Work item
Copy out the data word for word. The images are not part of the copy.

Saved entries
•••••

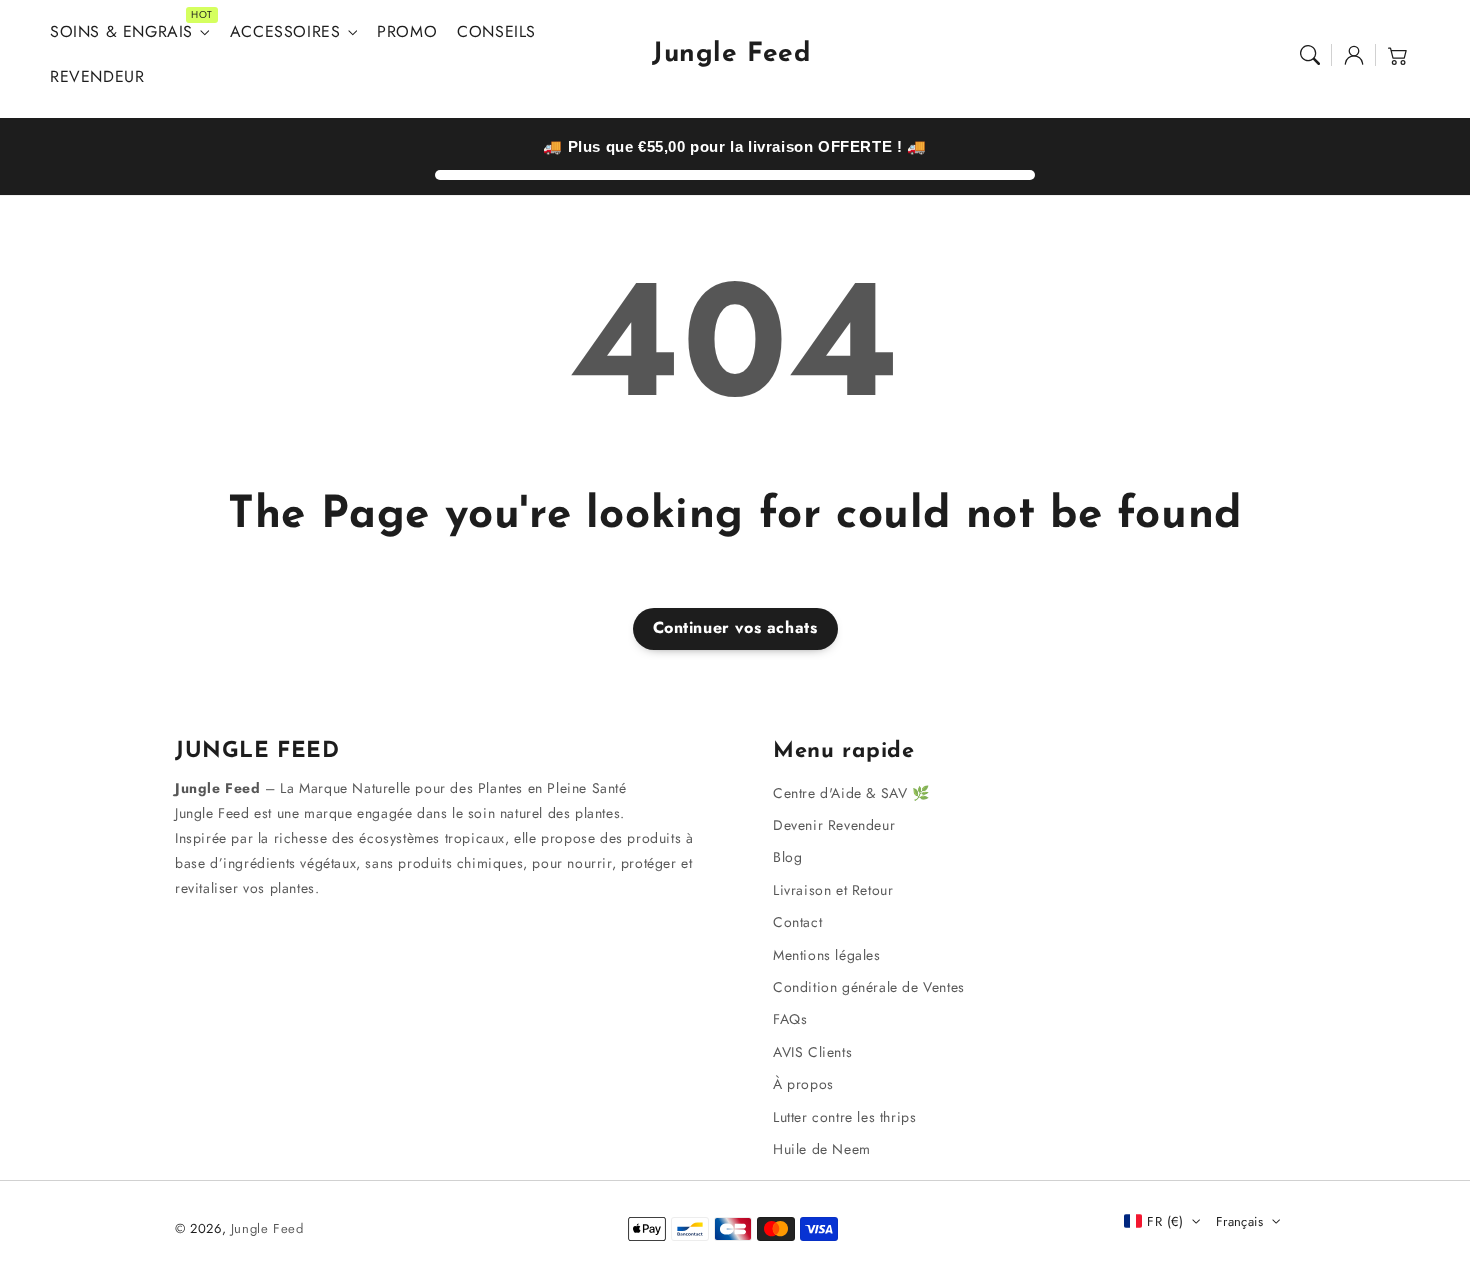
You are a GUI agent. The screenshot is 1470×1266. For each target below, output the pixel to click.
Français (1239, 1221)
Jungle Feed (267, 1228)
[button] (1310, 55)
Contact (797, 922)
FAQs (790, 1019)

•••••

Completed task
You are a GUI agent. The screenshot is 1470×1266. For each target below, output the pixel to click.
Français (1239, 1221)
Jungle Feed (267, 1228)
[button] (1310, 55)
Contact (797, 922)
FAQs (790, 1019)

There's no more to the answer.